───── THE DATA ─────

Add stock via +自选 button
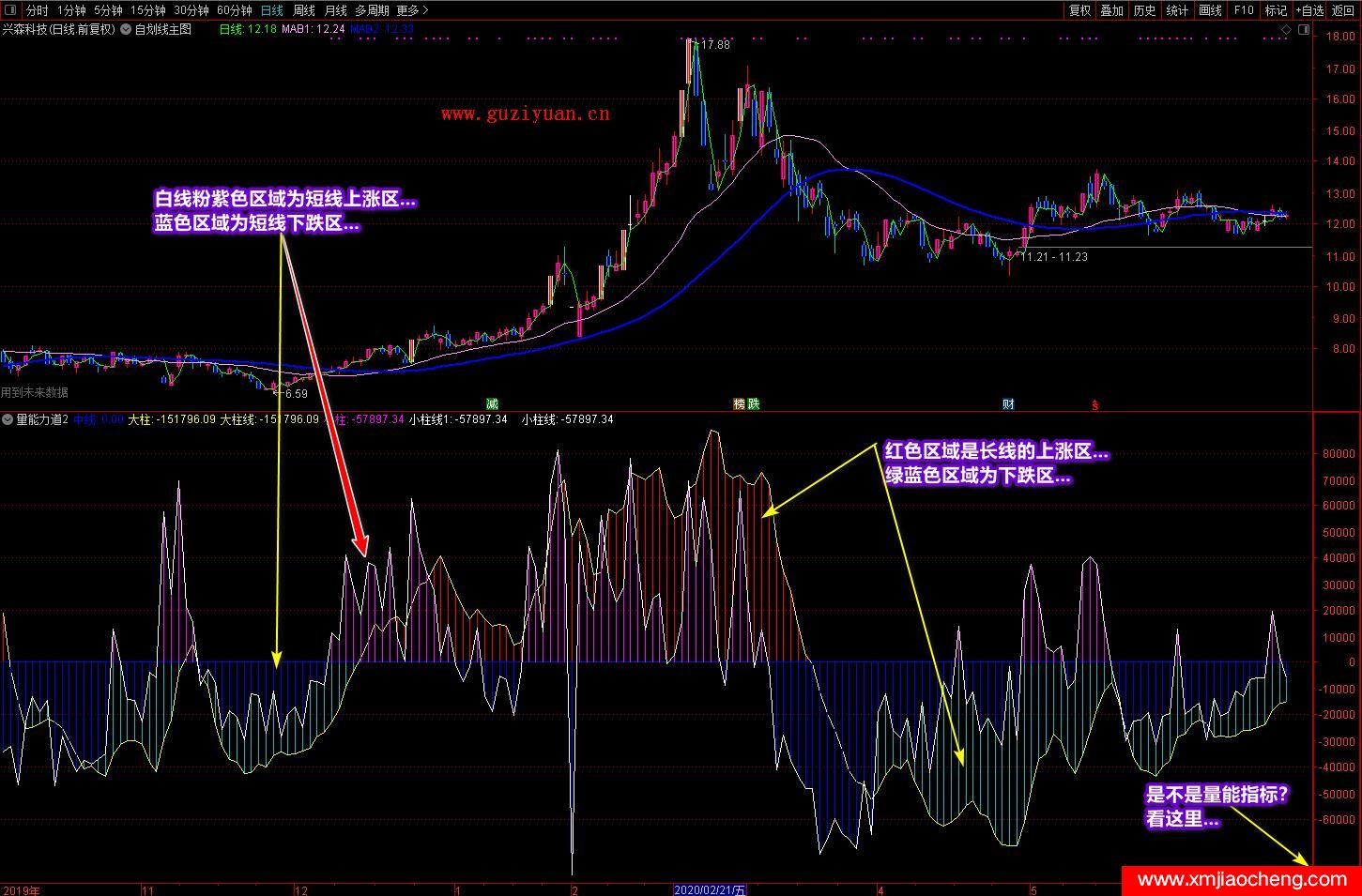This screenshot has width=1362, height=896. tap(1309, 10)
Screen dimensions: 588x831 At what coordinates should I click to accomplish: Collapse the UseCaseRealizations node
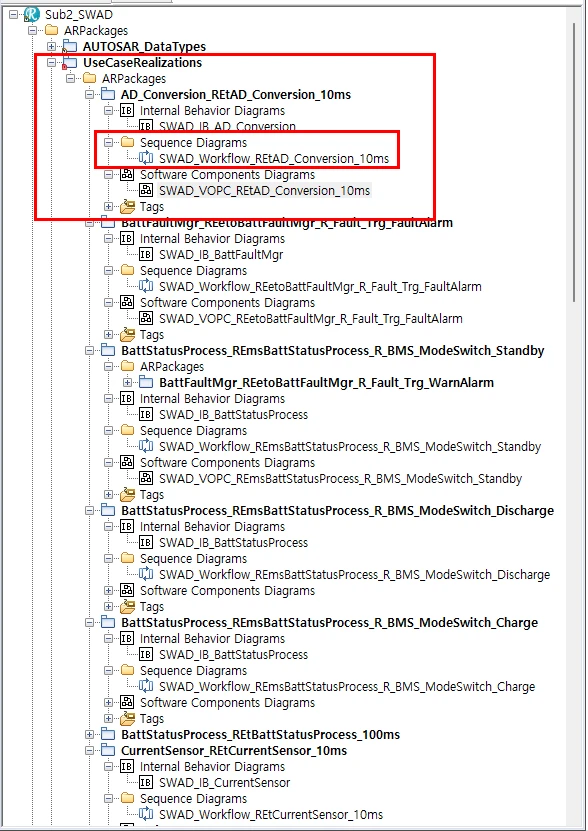click(x=51, y=63)

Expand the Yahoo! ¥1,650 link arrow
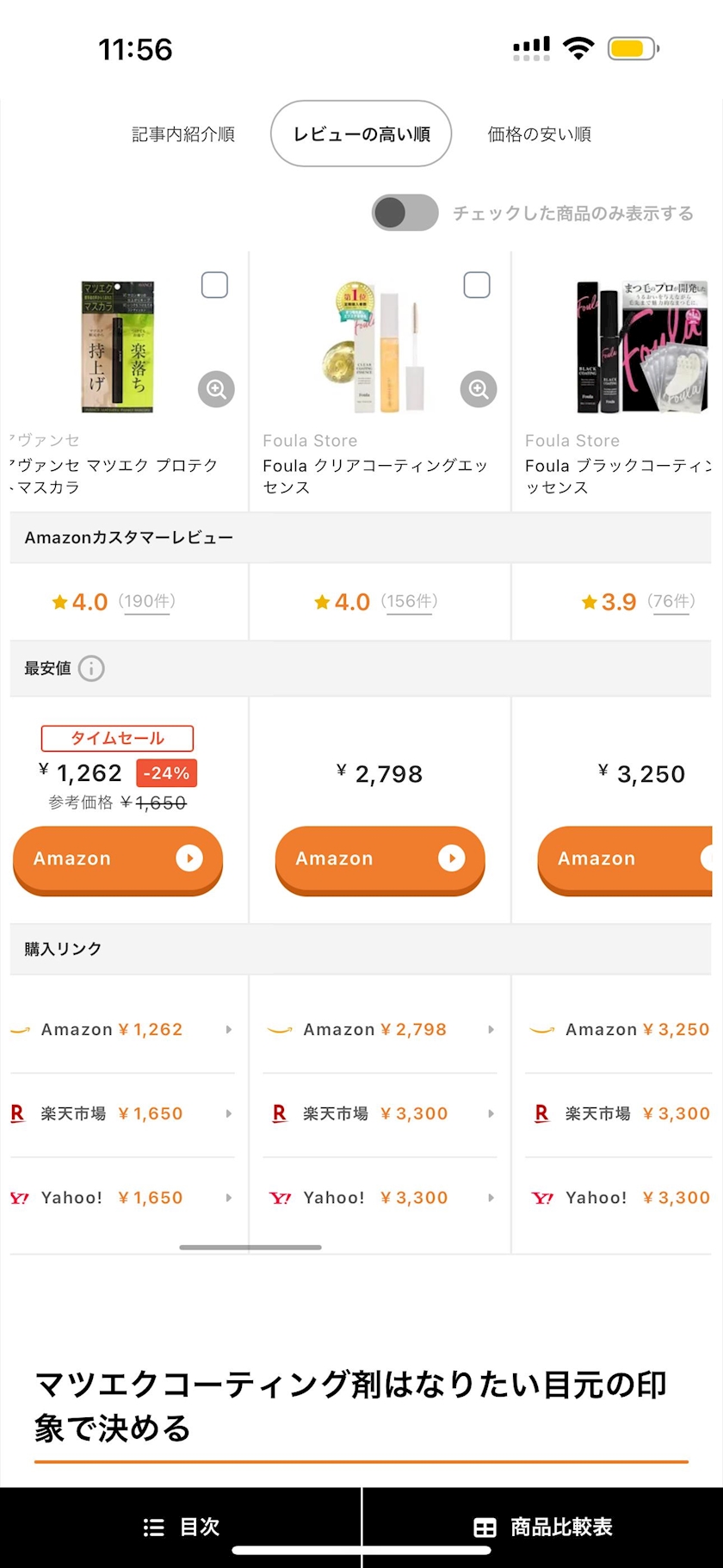[x=229, y=1198]
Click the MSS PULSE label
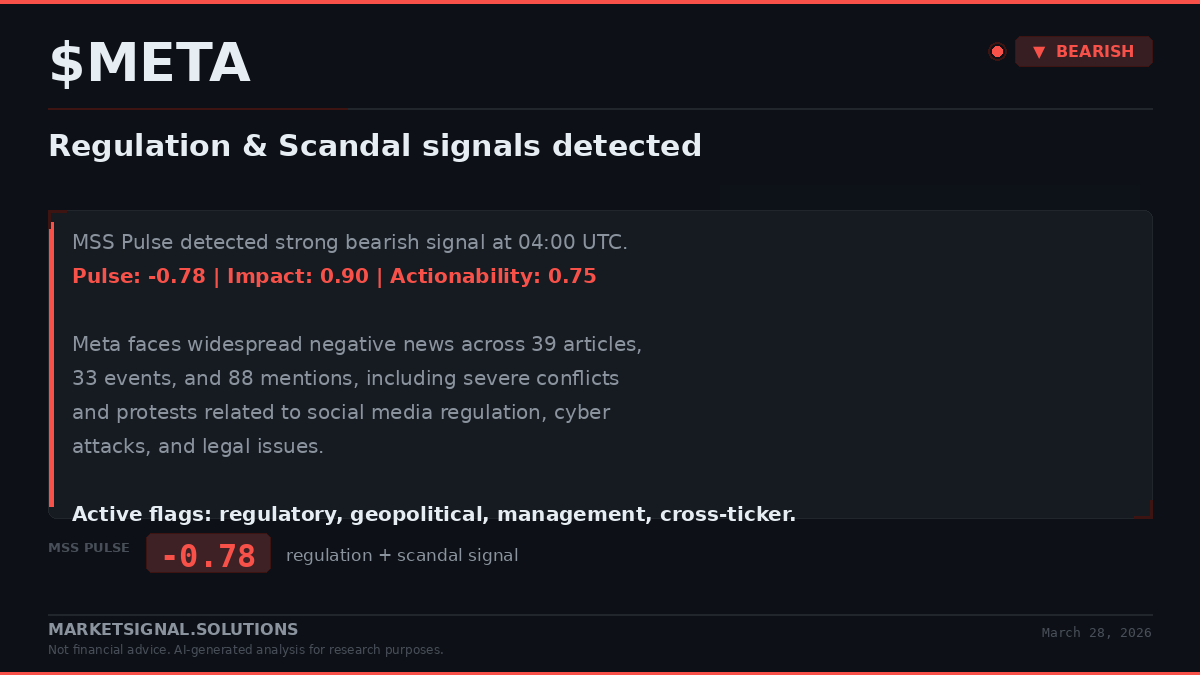 [x=89, y=548]
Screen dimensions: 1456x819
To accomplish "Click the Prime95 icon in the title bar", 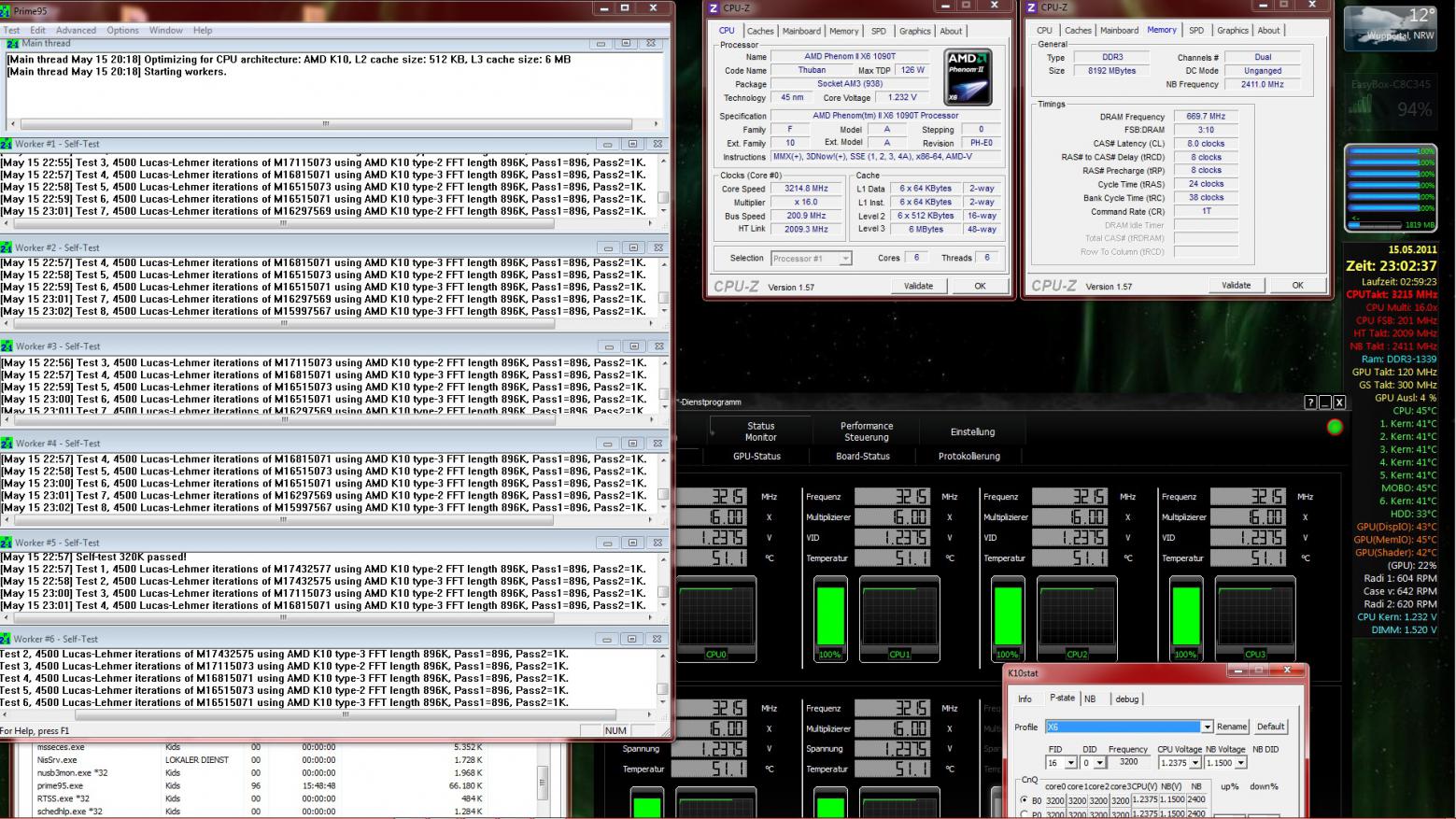I will click(x=6, y=8).
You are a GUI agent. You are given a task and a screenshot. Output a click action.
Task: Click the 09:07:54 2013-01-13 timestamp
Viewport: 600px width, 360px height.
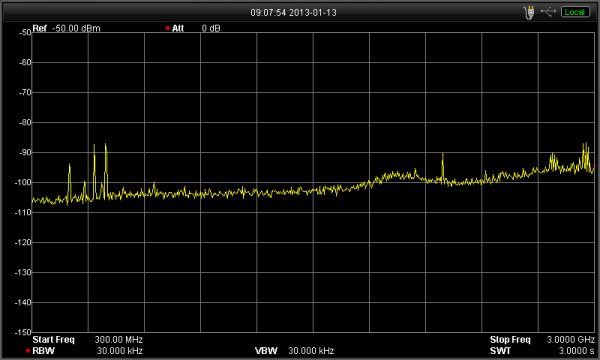pyautogui.click(x=293, y=13)
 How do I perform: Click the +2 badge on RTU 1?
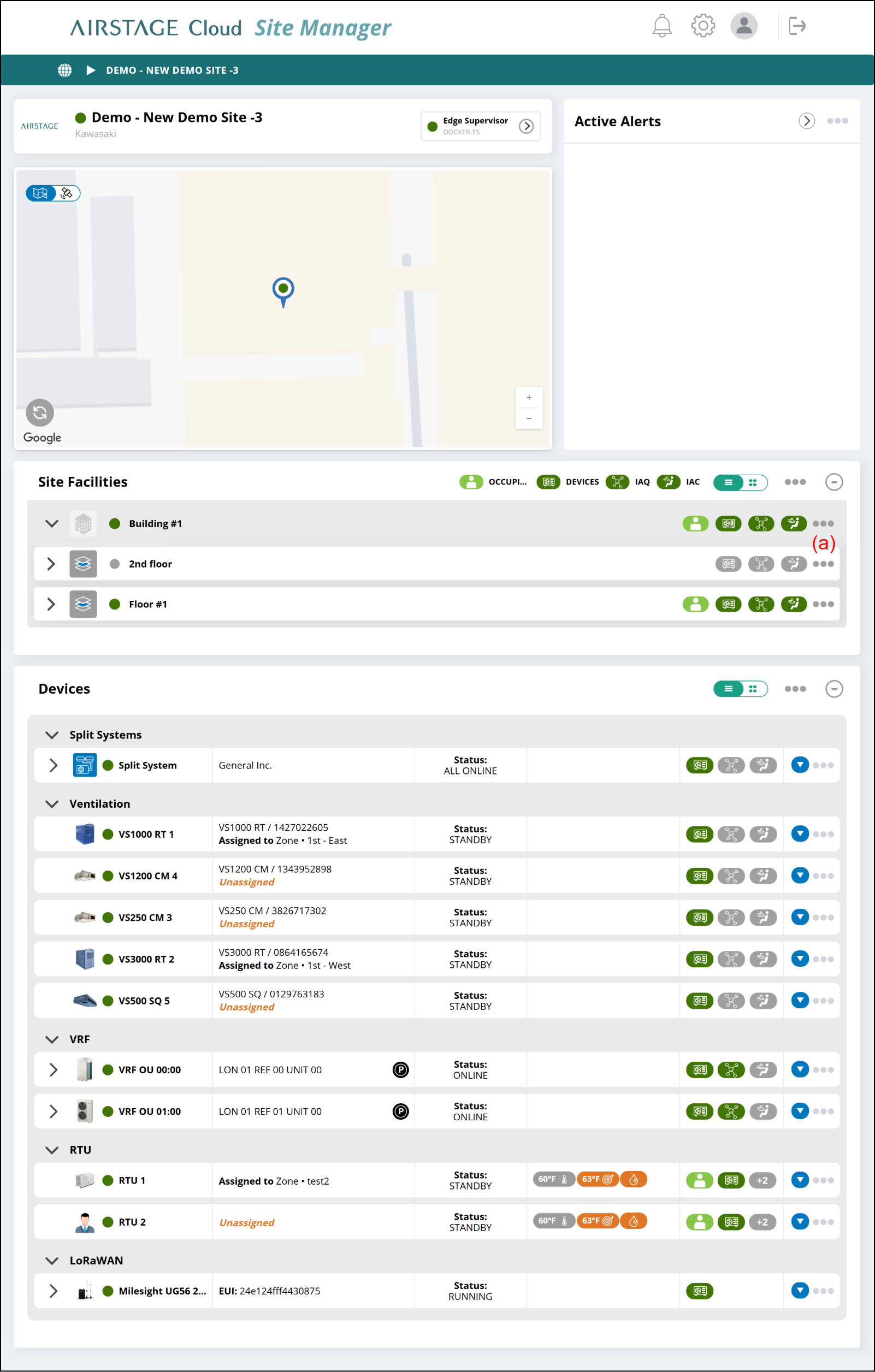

─────

EXERCISE OBJECTIVE =>
Reproduce the items word for word, starting at the beginning of the items and continuing through the line containing "[x=89, y=548]". Leave the pictures out.

ANSWER =>
Add stock via +自选 button
This screenshot has width=1362, height=896. tap(1309, 10)
Screen dimensions: 588x831 At what coordinates should I click to accomplish: Collapse the UseCaseRealizations node
click(x=51, y=63)

Expand the Yahoo! ¥1,650 link arrow
[x=229, y=1198]
Click the MSS PULSE label
 [x=89, y=548]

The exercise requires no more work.